What is sad here is that the trigger that something may have been wrong here came from an out-of-state bank wondering why so much money was going into their bank from a government on an account that was apparently rather new. It is appropriate to question the department controls on this.

Otherwise, this is just a typical bank fraud case, and not even all that big of a bank fraud situation either. Hardly even newsworthy.

Re:This is about purchase orders, not bank account

[__aasqbs9791]

I wish I had mod points for you. When people trust a system implicitly it is at least as bad as trusting a person implicitly. At least with a person they may have the character to not screw you. A systems has the morals of whoever is using it, and that changes with every user, legitimate or otherwise.

Re:This is about purchase orders, not bank account

[urbanriot]

If this was a purchasing issue, why does the article quote the interviewee as suggesting, "Their IT people should have known better,"

Re:This is about purchase orders, not bank account

[Anonymous Coward]

"The whole reason for all of these procedures was because they do not trust their employees with money."
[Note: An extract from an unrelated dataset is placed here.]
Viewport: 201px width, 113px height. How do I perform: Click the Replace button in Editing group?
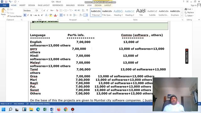(189, 13)

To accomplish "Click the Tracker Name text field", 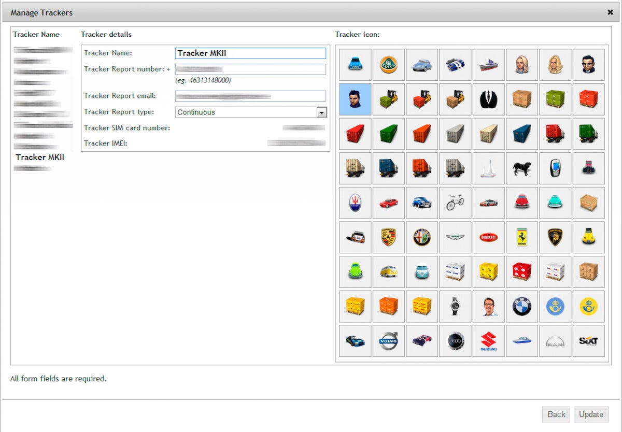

Anyone wanting to have accountability in government won't trust people with cash either. It's just too easy to forget to enter a payment in the system, and then you have 'hundreds of thousands of dollars unaccounted for' such as with the complaints about Halliburton.

The bottom line is: any system can leak, and large systems naturally develop cracks through which exploits can occur. Constant maintenance, accounting, and double-checks are one defense, which in this case worked (according to the summary, where 1.8M of the 2.5M was stopped cold). So we're talking better than 2/3 of the fraud was successfully caught on the double-check, and a total loss of 700 thousand out of a yearly budget of many millions or a few billion.

Not perfect, but not a loss of all 2.5 million (and I hope they are looking into ways to retrieve some of that money, as this appears to have happened recently).

Re:This is about purchase orders, not bank account

[X0563511]

Oh wow, a classic crime, but they use a COMPUTER!

Quick, fire up the spin-machine!

Re:Good day

[noidentity]

Yes but even the Slashdot posting script won't fall for all-caps scams.